____ PROVIDED DATA

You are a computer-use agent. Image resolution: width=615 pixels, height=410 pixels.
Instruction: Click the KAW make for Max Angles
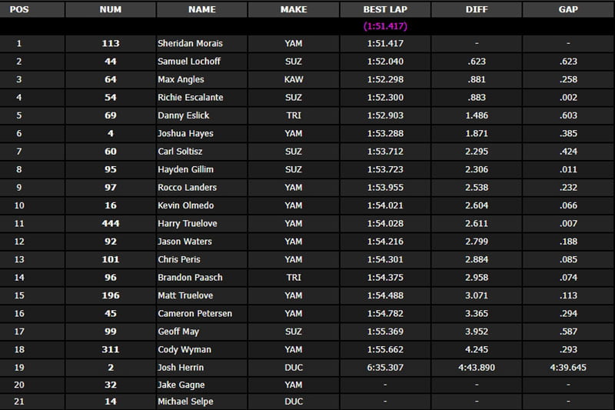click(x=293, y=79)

________
____ PROVIDED DATA

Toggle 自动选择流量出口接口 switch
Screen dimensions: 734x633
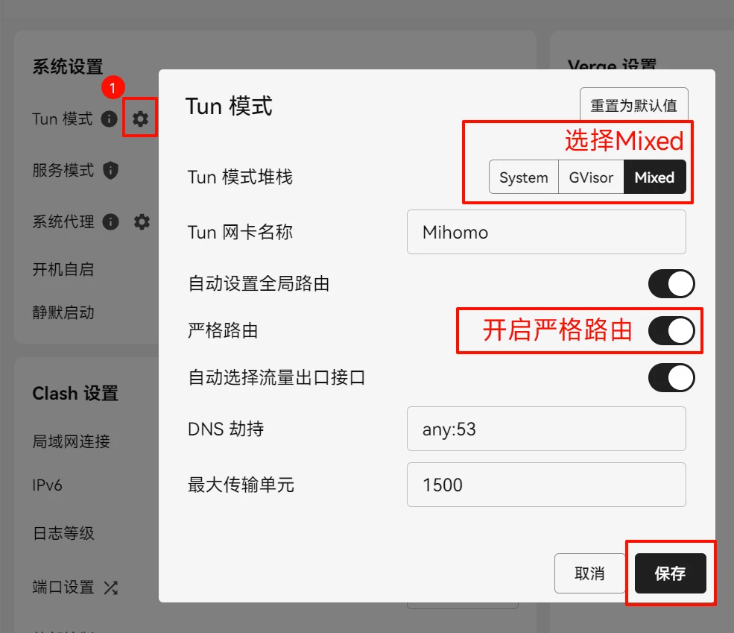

________

• TASK STATEMENT
Could you output, word for word, the lines starting at the one containing "Toggle 自动选择流量出口接口 switch" and ending at the one containing "Screen dimensions: 734x633"?

• SOLUTION
Toggle 自动选择流量出口接口 switch
Screen dimensions: 734x633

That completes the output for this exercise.